CHALLENGE 1: According to the burglary article, how many burglaries were reported in South Kesteven between January and November 2019?
CHALLENGE 2: Reproduce verbatim the part of the burglary article that opens with the words containing "Of the South" and closes with "in May (38).".
CHALLENGE 3: Name the four beat areas in Rutland listed in the burglary article.

SELECTION:
○ ○ ○ ○ ○ ○ ○
New data has been released that reveals the shocking percentage of burglaries that have gone unsolved in South Kesteven and Rutland
More than 87 per cent of burglaries reported in South Kesteven between January and November this year are either still unsolved or police are unable to give an update on the status of the investigation, according to the latest Home Office data.
The data, which details street-level crimes and their outcomes between January and November 2019, shows that 591 burglaries were reported in South Kesteven over that period.
Of the South Kesteven number, 51.78 per cent (306) were categorised as having a last outcome of ‘under investigation’, followed by ‘status update unavailable’ at 35.87 per cent (212) and ‘unable to prosecute suspect’ at 5.25 per cent (31)
Of the other outcomes, in one instance a defendant was found not guilty; in two cases there was a local resolution; in three more, a court result was unavailable; and in three more an offender was given a caution.
In 14 instances, an investigation was complete, with no suspect identified.
The month in which the highest number of burglaries were reported was August (64), and the fewest number of burglaries were reported in May (38).
But a Lincolnshire Police spokesman responded saying the figures were inaccurate.
She said: “We recognise an issue with our data on police.uk and we are working with them to resubmit and therefore generate correct figures for Lincolnshire.
“The information that is currently published on the website isn’t reliable. This situation obviously isn’t ideal and we have made rectifying this a priority and hopefully in the coming weeks we will have an accurate and up-to-date picture.”
In neighbouring Rutland 76 per cent (89) of the 117 burglaries ended with the investigation identifying no suspect.
A further 16.24 per cent (19) were under investigation and 5.98 per cent (seven) were ‘unable to prosecute suspect’.
The other outcomes saw one instance of ‘status update unavailable’ and another instance of ‘local resolution’
The month in which the highest number of burglaries were reported was February (14) and the fewest number of burglaries were reported in August (four).
Responding to the figures, Detective Inspector Ben Healy, Leicestershire Police’s burglary lead, said there had been a decrease year-on-year in the number of burglaries reported, including in the four beat areas in Rutland - Rutland North, Rutland South, Uppingham and Oakham Town and Barleythorpe.
He added: “The stats for Rutland are in line with the national trend, in that the majority of burglary reports result in no suspect being identified.
○ ○ ○ ○ ○ ○ ○
(Stored data entries)
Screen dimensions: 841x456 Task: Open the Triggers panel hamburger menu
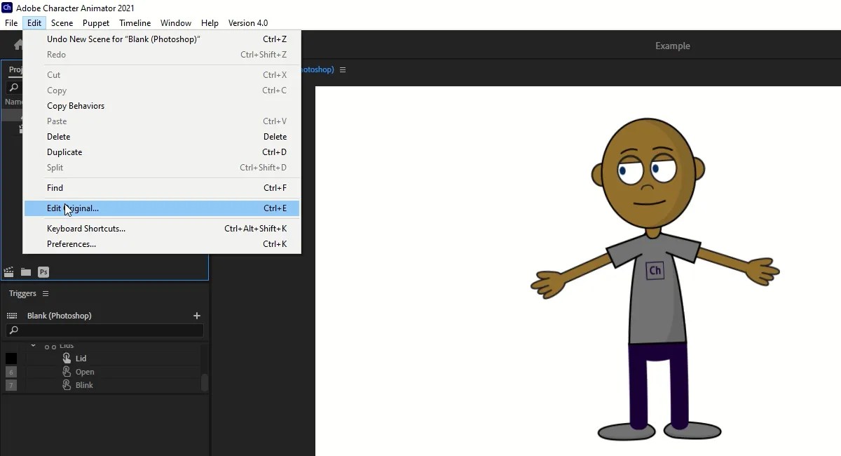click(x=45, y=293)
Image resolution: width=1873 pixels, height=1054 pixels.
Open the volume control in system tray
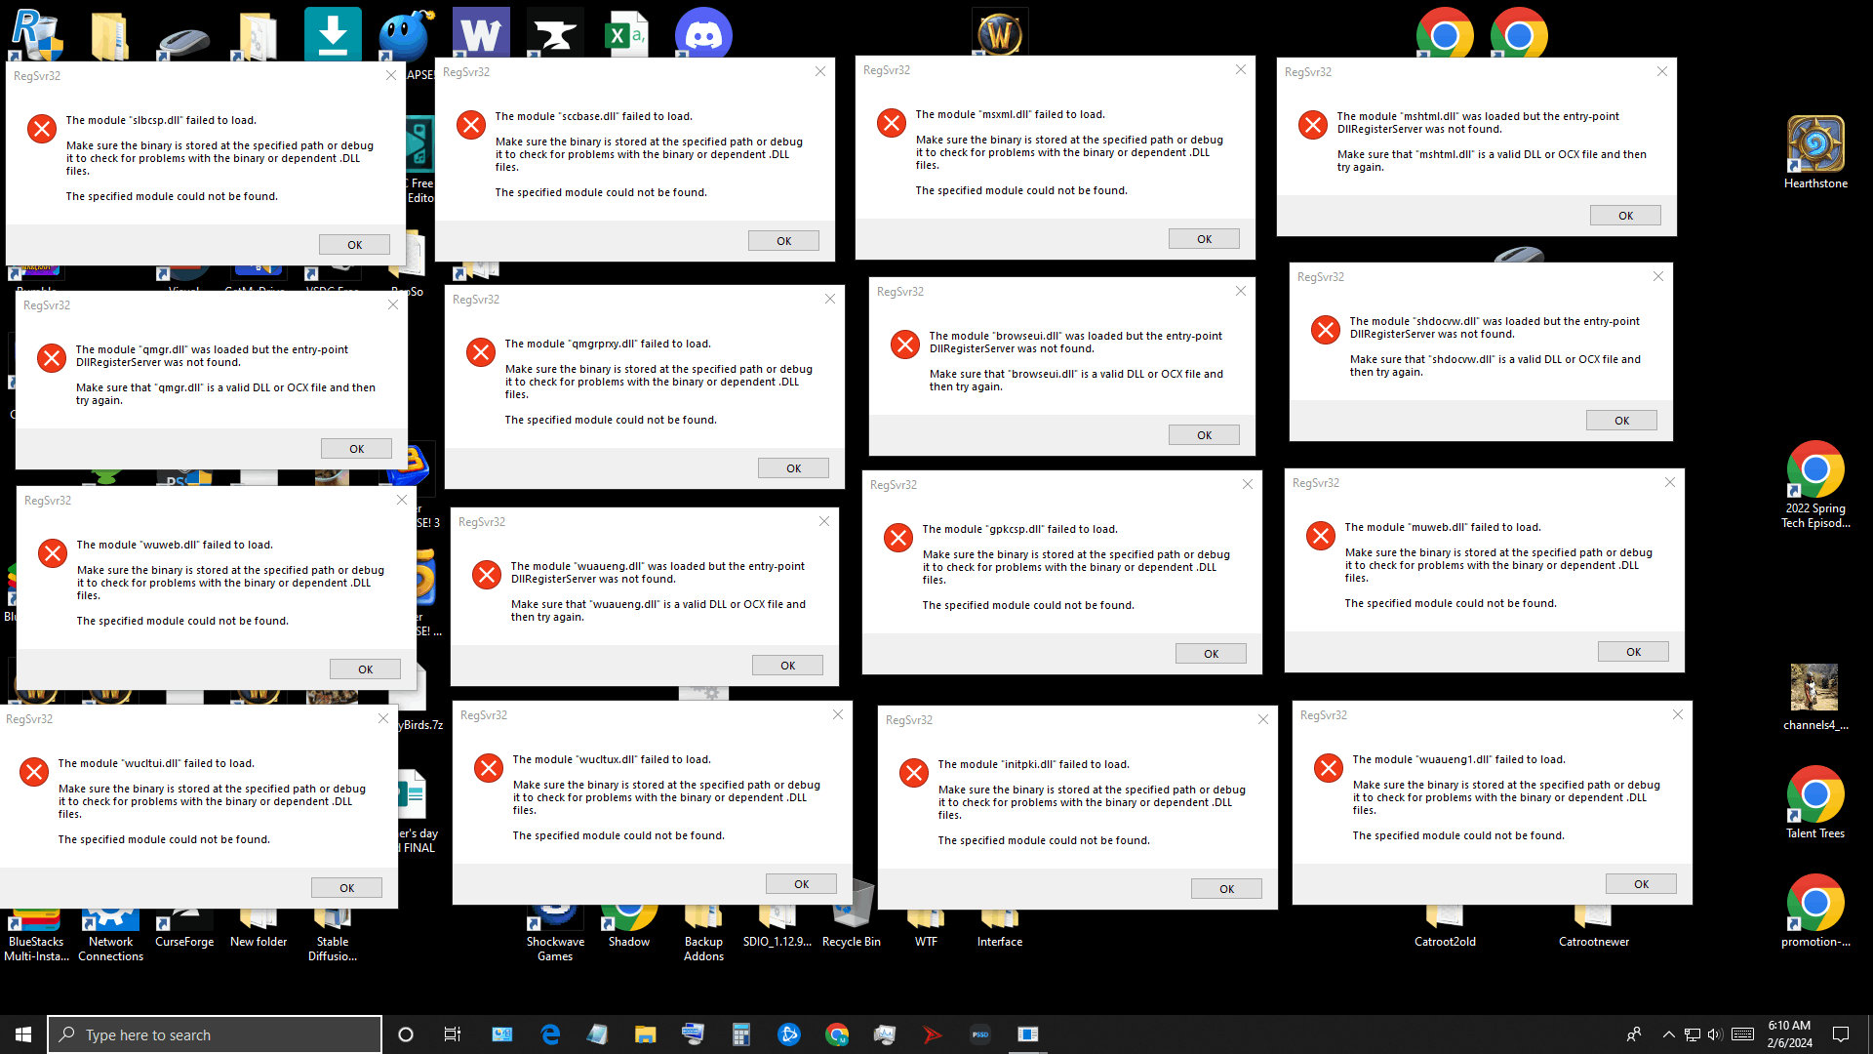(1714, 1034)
○ ○ ○ ○ ○ ○ ○
RESPONSE 1: 591

RESPONSE 2:
Of the South Kesteven number, 51.78 per cent (306) were categorised as having a last outcome of ‘under investigation’, followed by ‘status update unavailable’ at 35.87 per cent (212) and ‘unable to prosecute suspect’ at 5.25 per cent (31)
Of the other outcomes, in one instance a defendant was found not guilty; in two cases there was a local resolution; in three more, a court result was unavailable; and in three more an offender was given a caution.
In 14 instances, an investigation was complete, with no suspect identified.
The month in which the highest number of burglaries were reported was August (64), and the fewest number of burglaries were reported in May (38).

RESPONSE 3: Rutland North, Rutland South, Uppingham, Oakham Town and Barleythorpe